In the listing below, find the line with "For every named" and the line with "25-1/16 Inch (405, 608)". Repeat those two lines and all lines between them exactly.

[[ Input records open ]]

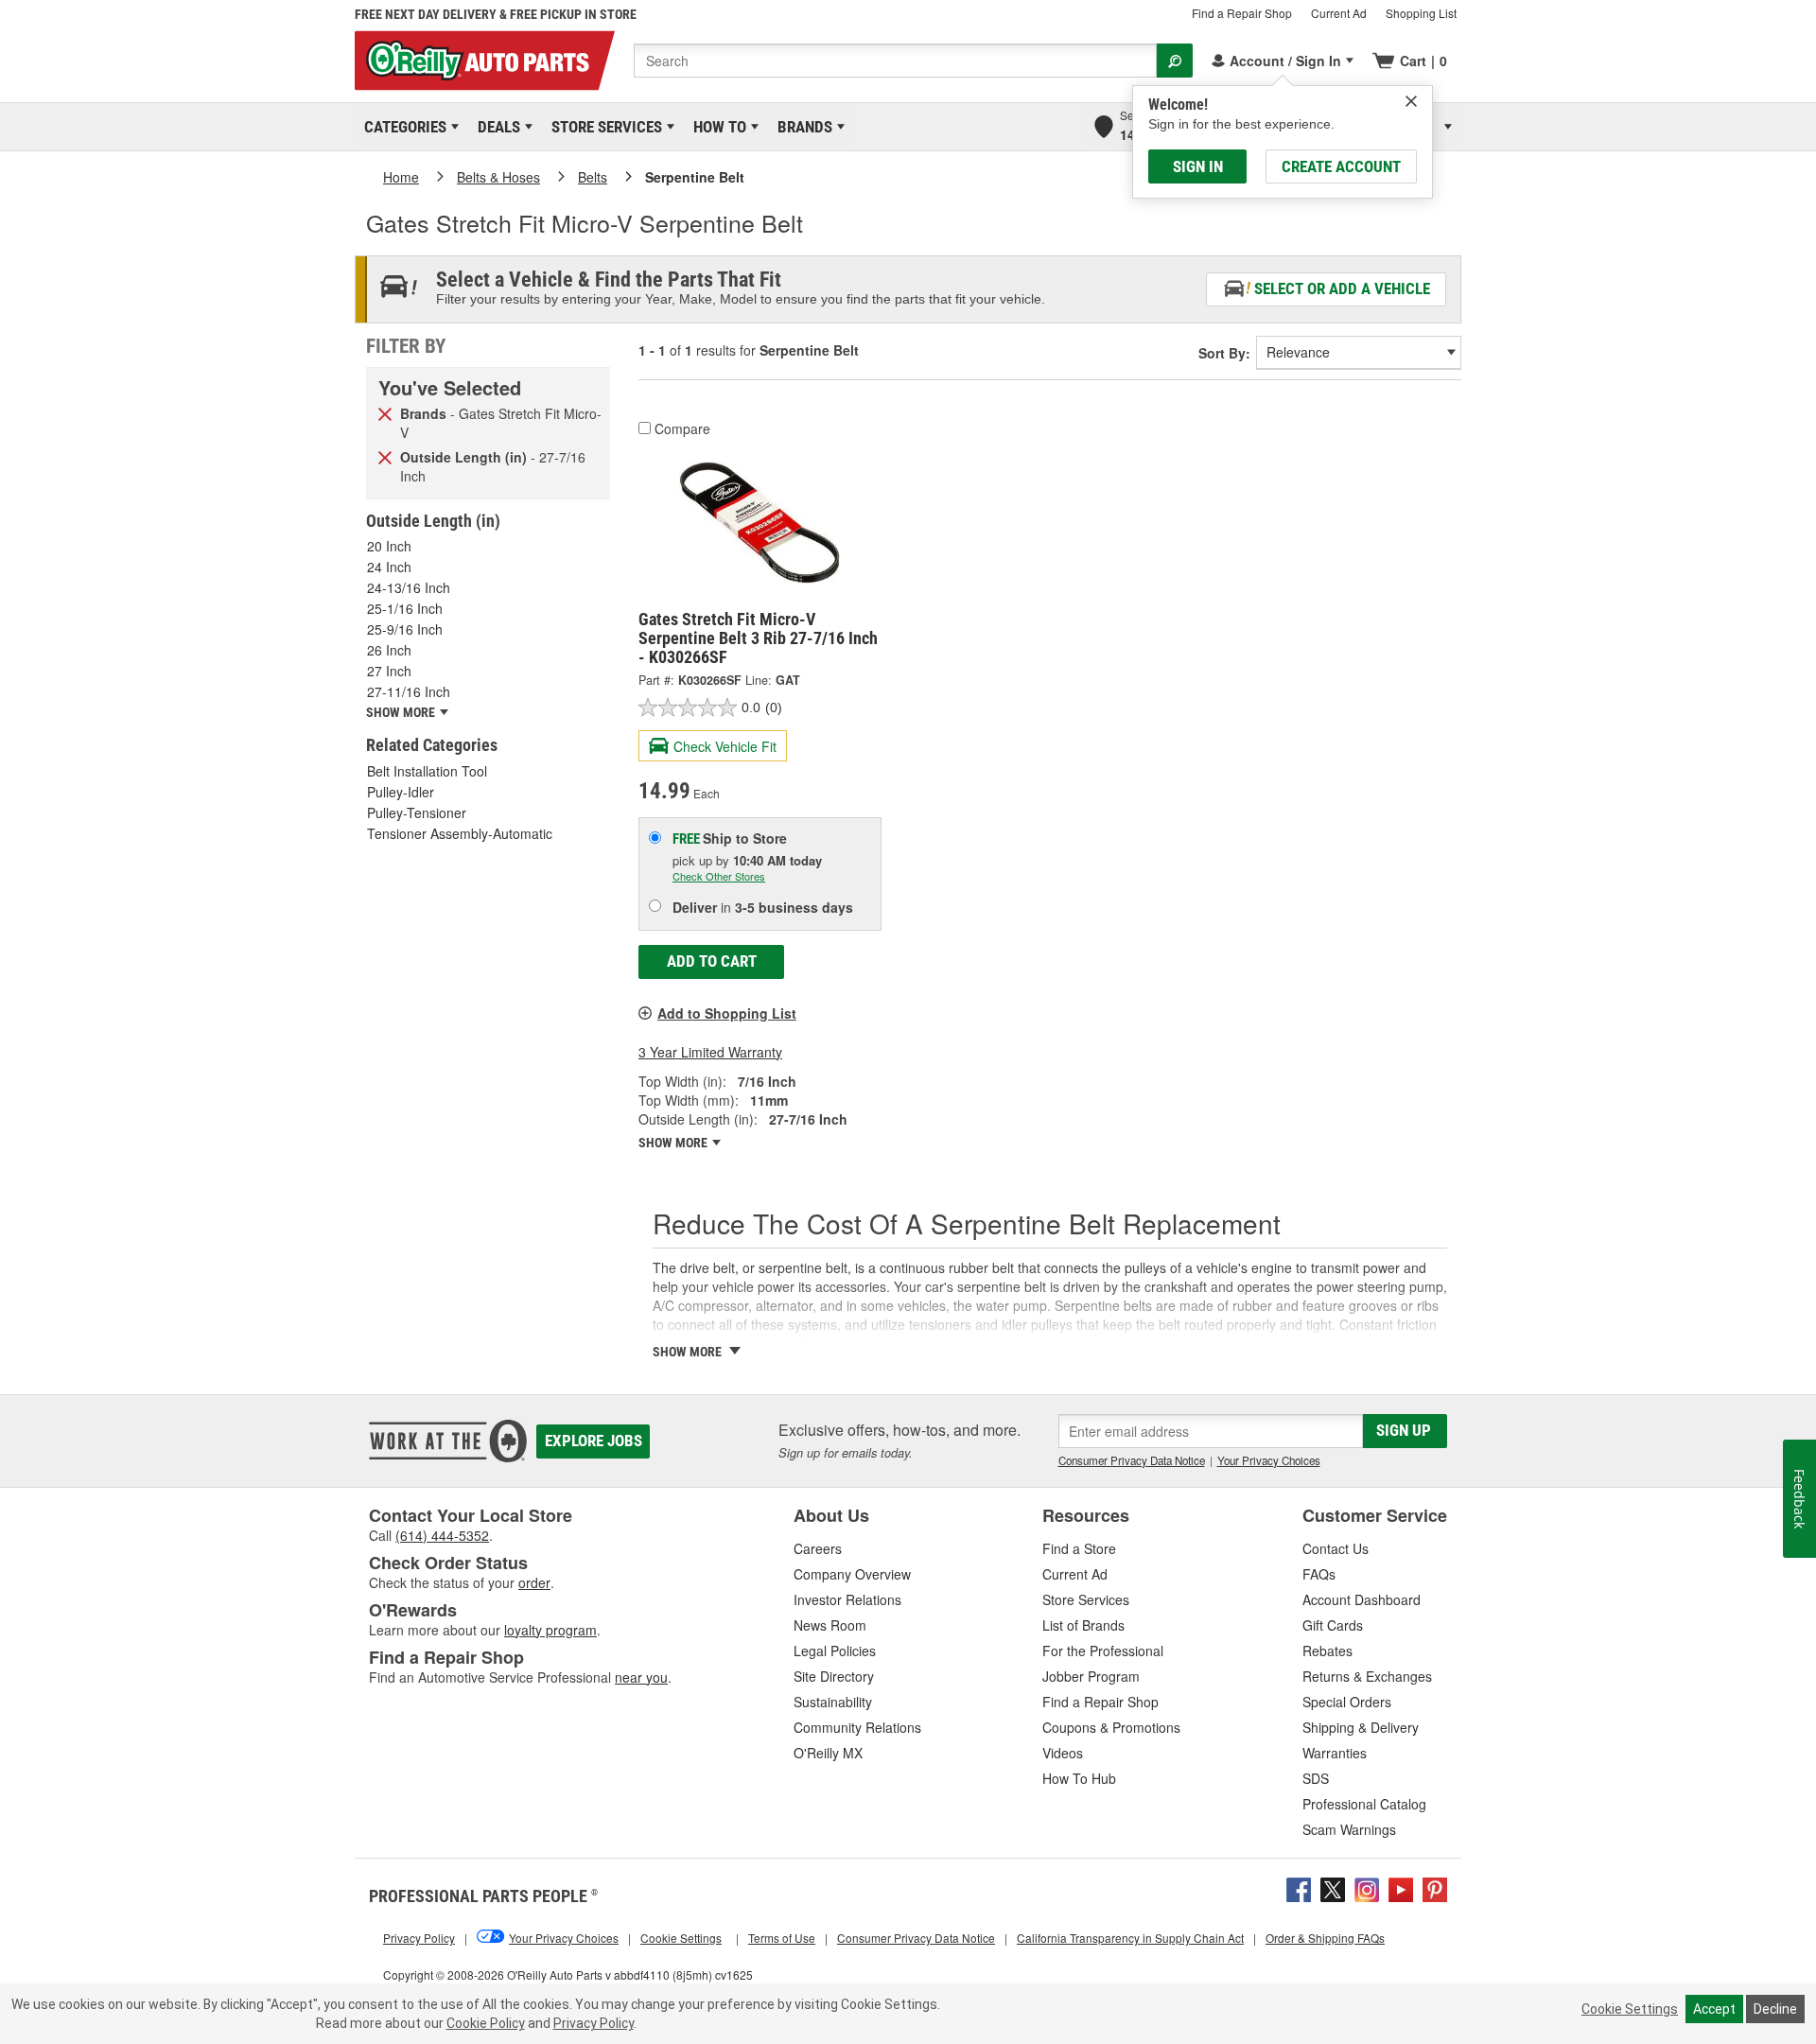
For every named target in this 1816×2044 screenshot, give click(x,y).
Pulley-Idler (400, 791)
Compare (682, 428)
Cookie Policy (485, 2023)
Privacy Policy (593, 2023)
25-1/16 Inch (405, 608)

[[ Input records closed ]]
[[ Input records open ]]

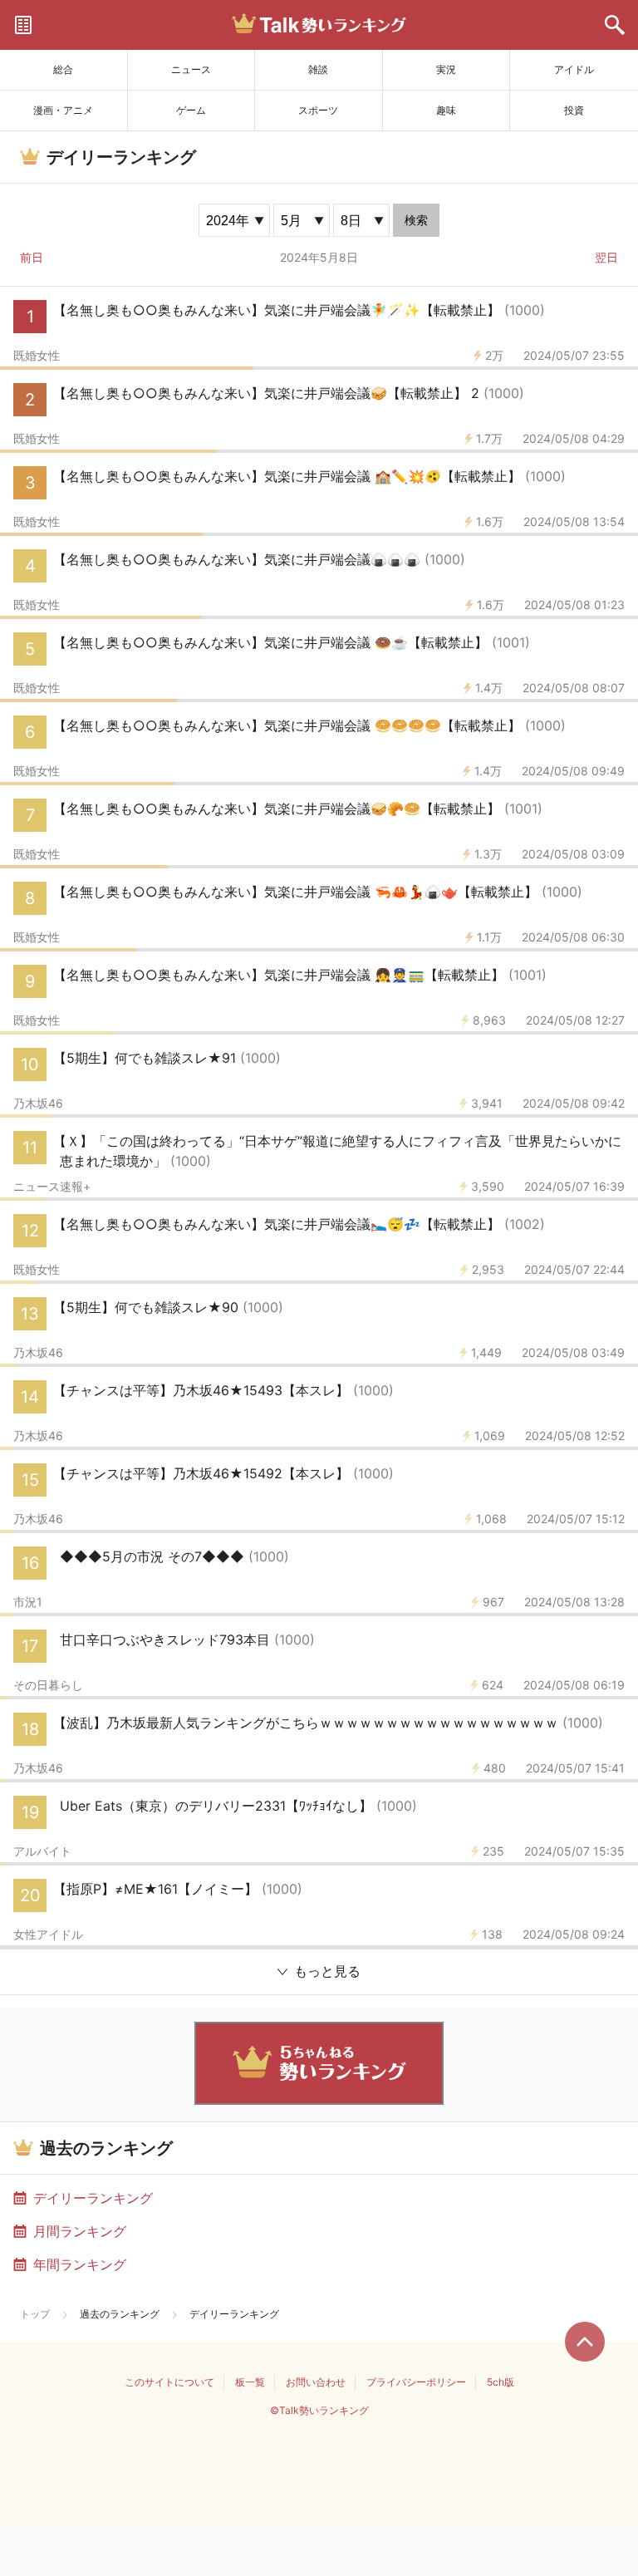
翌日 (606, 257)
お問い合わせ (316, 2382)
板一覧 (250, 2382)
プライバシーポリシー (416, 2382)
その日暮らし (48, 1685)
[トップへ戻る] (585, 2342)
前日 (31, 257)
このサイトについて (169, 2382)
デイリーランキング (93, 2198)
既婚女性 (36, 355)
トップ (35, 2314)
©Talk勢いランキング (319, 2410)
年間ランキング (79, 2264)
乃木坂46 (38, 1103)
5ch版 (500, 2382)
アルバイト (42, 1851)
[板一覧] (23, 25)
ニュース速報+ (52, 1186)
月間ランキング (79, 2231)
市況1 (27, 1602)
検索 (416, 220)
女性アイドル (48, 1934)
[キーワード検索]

[[ Input records closed ]]

Final answer =>
For every named target in this 1816×2044 screenshot, give click(x,y).
Pulley-Idler (400, 791)
Compare (682, 428)
Cookie Policy (485, 2023)
Privacy Policy (593, 2023)
25-1/16 Inch (405, 608)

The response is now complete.